All-optical switching of photonic entanglement

TL;DR

This paper demonstrates an all-optical switch capable of routing entangled photons at high speed with minimal loss and no measurable impact on entanglement fidelity, advancing quantum network technology.

Contribution

It introduces a novel all-optical switch that preserves entanglement and enables high-speed routing, with potential for encoding multiple qubits on a single photon.

Findings

Achieves 200-ps switching window and 120:1 contrast.

Induces less than 0.002 fidelity degradation in entangled states.

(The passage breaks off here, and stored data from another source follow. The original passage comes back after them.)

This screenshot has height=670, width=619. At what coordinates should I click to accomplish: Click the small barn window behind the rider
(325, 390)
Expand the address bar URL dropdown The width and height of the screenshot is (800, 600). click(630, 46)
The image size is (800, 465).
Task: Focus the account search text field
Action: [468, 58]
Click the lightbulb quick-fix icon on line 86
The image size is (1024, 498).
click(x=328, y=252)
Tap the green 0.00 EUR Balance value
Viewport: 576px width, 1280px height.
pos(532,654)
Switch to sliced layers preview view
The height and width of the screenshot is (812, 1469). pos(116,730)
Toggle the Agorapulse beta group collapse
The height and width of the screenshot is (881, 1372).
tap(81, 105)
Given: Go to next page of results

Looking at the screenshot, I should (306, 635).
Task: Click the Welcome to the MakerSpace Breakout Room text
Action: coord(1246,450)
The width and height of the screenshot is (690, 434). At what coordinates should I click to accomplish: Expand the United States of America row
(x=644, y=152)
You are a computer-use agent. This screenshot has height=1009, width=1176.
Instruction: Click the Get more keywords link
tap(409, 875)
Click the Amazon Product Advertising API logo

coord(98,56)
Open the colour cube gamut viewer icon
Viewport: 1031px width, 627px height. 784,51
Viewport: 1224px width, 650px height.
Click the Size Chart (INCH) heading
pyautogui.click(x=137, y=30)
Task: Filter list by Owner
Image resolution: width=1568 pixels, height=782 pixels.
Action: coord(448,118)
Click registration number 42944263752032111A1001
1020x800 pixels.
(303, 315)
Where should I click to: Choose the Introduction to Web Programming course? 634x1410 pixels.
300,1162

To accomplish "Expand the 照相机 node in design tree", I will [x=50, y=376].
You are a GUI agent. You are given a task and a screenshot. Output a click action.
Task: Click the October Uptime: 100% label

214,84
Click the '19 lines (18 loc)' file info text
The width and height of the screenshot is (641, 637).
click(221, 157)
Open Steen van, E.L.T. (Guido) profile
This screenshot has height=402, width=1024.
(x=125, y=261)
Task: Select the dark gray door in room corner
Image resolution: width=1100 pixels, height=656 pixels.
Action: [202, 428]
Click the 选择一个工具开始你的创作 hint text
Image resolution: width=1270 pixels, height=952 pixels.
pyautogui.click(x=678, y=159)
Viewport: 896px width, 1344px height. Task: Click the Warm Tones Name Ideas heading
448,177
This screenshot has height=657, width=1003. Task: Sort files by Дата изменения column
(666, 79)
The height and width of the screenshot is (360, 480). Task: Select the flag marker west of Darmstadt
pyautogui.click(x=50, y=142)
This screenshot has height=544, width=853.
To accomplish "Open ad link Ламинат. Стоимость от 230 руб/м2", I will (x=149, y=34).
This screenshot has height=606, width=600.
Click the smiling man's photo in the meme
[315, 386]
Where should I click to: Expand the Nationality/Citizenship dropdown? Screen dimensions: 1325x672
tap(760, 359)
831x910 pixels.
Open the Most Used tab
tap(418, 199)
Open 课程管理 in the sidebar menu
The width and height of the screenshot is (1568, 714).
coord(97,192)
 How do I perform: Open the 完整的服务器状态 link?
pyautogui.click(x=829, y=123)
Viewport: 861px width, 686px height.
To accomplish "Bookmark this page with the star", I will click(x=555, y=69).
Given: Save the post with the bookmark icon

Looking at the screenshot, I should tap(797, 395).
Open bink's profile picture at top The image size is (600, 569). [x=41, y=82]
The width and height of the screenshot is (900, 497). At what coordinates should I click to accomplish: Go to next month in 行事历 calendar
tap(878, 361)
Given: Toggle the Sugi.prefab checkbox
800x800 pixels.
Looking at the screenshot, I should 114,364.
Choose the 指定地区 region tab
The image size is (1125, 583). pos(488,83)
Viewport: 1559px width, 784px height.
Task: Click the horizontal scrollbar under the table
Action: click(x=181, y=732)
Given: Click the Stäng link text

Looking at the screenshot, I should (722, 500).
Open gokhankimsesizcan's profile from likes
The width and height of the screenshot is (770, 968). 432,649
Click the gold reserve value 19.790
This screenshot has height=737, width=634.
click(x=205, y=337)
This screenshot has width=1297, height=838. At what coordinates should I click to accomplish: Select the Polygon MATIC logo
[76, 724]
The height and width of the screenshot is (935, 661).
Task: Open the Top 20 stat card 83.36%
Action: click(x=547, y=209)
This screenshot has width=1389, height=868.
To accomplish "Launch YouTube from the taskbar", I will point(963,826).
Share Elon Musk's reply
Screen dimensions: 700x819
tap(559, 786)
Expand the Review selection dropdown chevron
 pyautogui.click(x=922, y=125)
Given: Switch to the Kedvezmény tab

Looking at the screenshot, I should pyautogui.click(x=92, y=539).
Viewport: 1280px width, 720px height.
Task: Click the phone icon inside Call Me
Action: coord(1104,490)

Demonstrates demultiplexing of quantum channels from entangled photon streams.

Abstract

Future quantum optical networks will require the ability to route entangled photons at high speeds, with minimal loss and added in-band noise, and---most importantly---without disturbing the photons' quantum state. Here we present an all-optical switch which fulfills these requirements and characterize its performance at the single photon level. It exhibits a 200-ps switching window, 120:1 contrast, 1.5-dB loss, and induces no measurable degradation in the switched photons' entangled-state fidelity (< 0.002). As a proof-of-principle demonstration of its capability, we use the switch to demultiplex a single quantum channel from a dual-channel, time-division-multiplexed entangled photon stream. Furthermore, because this type of switch couples the temporal and spatial degrees of freedom, it provides an important new tool with which to encode multiple-qubit quantum states on a single photon.